REQUIRED ACTION – Print the data below exactly, but only the lines from the one containing "You are a computer-use agent." down to the one containing "Given: Click the", inclusive.

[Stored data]
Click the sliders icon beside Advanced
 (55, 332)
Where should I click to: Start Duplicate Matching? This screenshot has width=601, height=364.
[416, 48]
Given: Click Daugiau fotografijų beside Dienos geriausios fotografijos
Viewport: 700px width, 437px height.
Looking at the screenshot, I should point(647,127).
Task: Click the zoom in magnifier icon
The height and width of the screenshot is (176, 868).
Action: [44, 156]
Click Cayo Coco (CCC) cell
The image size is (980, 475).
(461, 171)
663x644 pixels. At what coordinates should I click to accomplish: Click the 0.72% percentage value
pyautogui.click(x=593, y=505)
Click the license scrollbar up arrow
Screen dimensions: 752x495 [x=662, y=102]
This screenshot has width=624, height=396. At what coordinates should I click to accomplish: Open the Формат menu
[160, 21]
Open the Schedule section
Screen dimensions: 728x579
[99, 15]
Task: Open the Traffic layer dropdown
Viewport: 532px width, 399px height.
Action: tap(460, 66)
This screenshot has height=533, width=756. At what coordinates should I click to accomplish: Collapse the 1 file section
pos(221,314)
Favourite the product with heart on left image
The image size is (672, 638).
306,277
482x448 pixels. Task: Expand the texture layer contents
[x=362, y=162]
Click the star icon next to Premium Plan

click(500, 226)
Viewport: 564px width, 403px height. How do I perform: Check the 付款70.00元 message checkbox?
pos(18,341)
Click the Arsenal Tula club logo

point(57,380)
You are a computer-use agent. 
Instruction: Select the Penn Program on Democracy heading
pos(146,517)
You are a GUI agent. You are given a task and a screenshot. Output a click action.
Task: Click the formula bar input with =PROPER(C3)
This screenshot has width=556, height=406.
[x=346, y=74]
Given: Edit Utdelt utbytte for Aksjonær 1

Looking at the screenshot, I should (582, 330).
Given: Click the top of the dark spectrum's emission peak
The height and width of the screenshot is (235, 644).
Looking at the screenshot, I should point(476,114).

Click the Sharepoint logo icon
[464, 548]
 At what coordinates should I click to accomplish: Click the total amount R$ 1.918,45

SOLUTION TO THIS EXERCISE –
You are a computer-use agent. 
Instruction: Select the Penn Program on Democracy heading
pos(146,517)
You are a GUI agent. You are given a task and a screenshot. Output a click action.
Task: Click the formula bar input with =PROPER(C3)
This screenshot has width=556, height=406.
[x=346, y=74]
Given: Edit Utdelt utbytte for Aksjonær 1

Looking at the screenshot, I should (582, 330).
Given: Click the top of the dark spectrum's emission peak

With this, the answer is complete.